** THE TASK **
Could you set down the listing below exactly, leaving out its pictures?

** GIVEN RECORDS **

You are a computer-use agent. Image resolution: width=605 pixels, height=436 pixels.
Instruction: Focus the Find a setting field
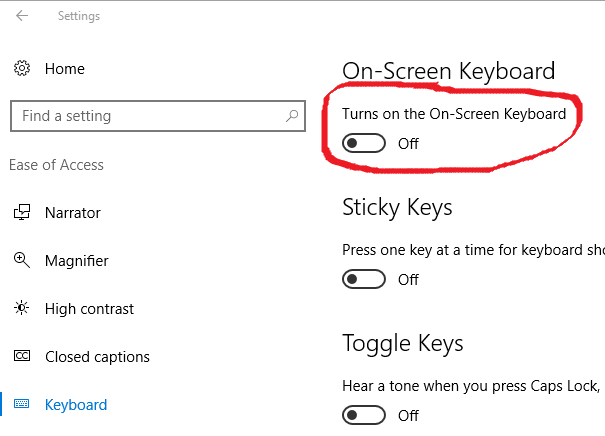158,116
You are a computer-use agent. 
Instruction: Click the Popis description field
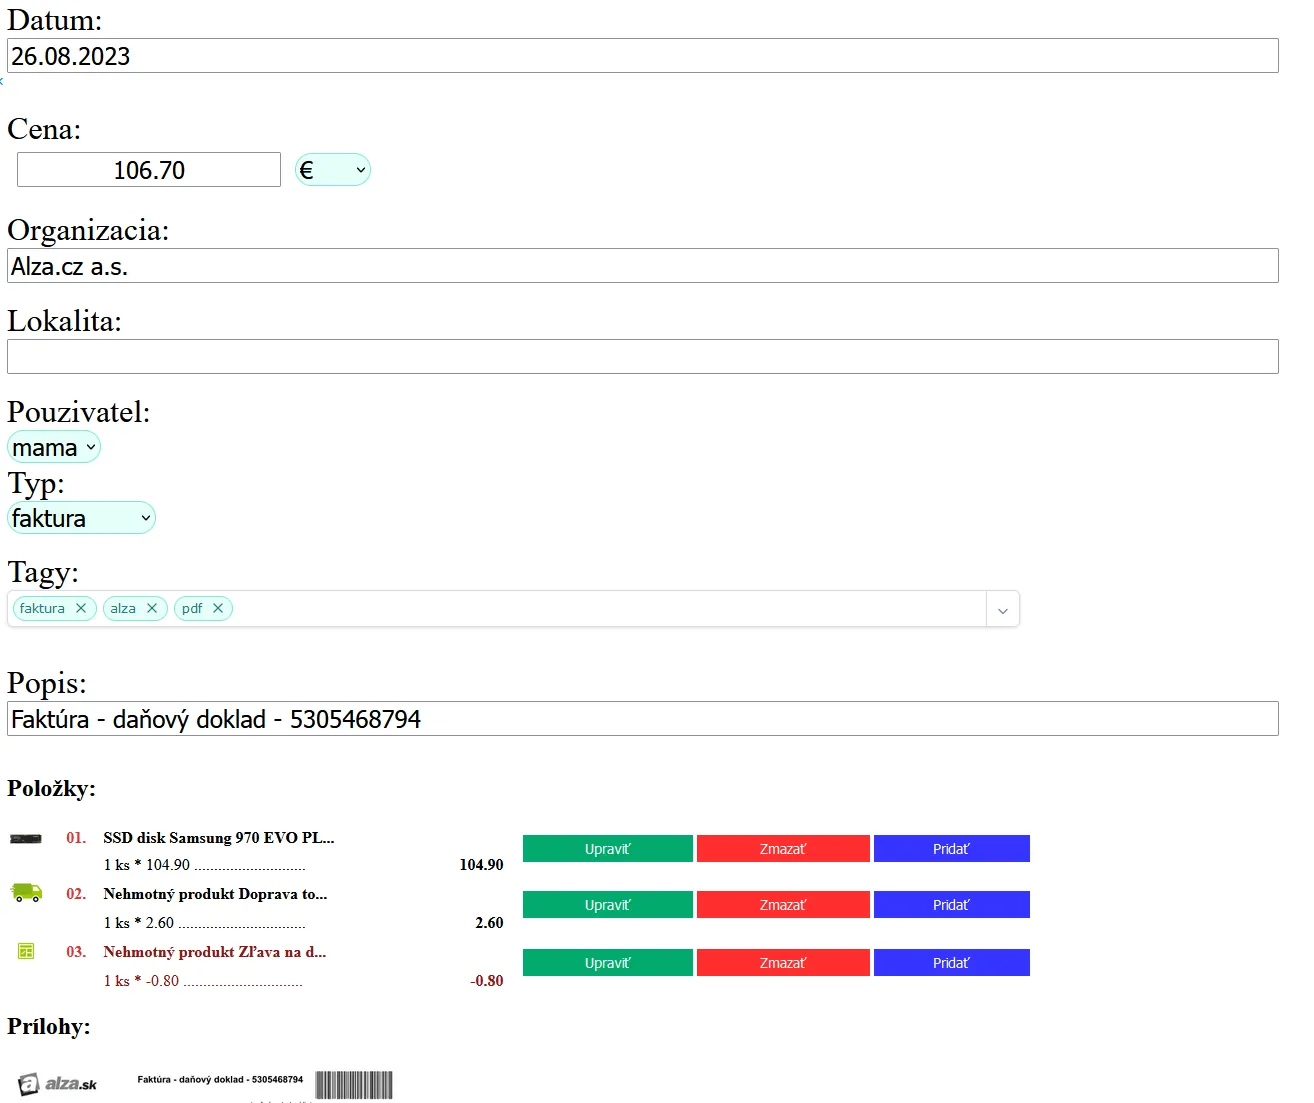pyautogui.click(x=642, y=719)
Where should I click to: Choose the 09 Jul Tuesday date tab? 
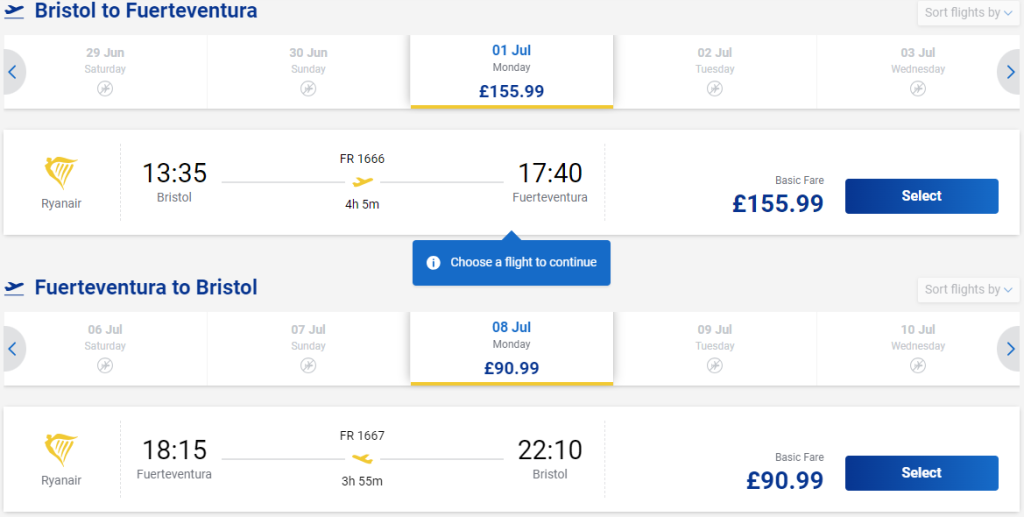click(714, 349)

** SOLUTION TO THE EXERCISE **
You are a computer-use agent. Image resolution: width=605 pixels, height=436 pixels.
Instruction: Focus the Find a setting field
158,116
You are a computer-use agent. 
Instruction: Click the Popis description field
pyautogui.click(x=642, y=719)
Where should I click to: Choose the 09 Jul Tuesday date tab? 
click(714, 349)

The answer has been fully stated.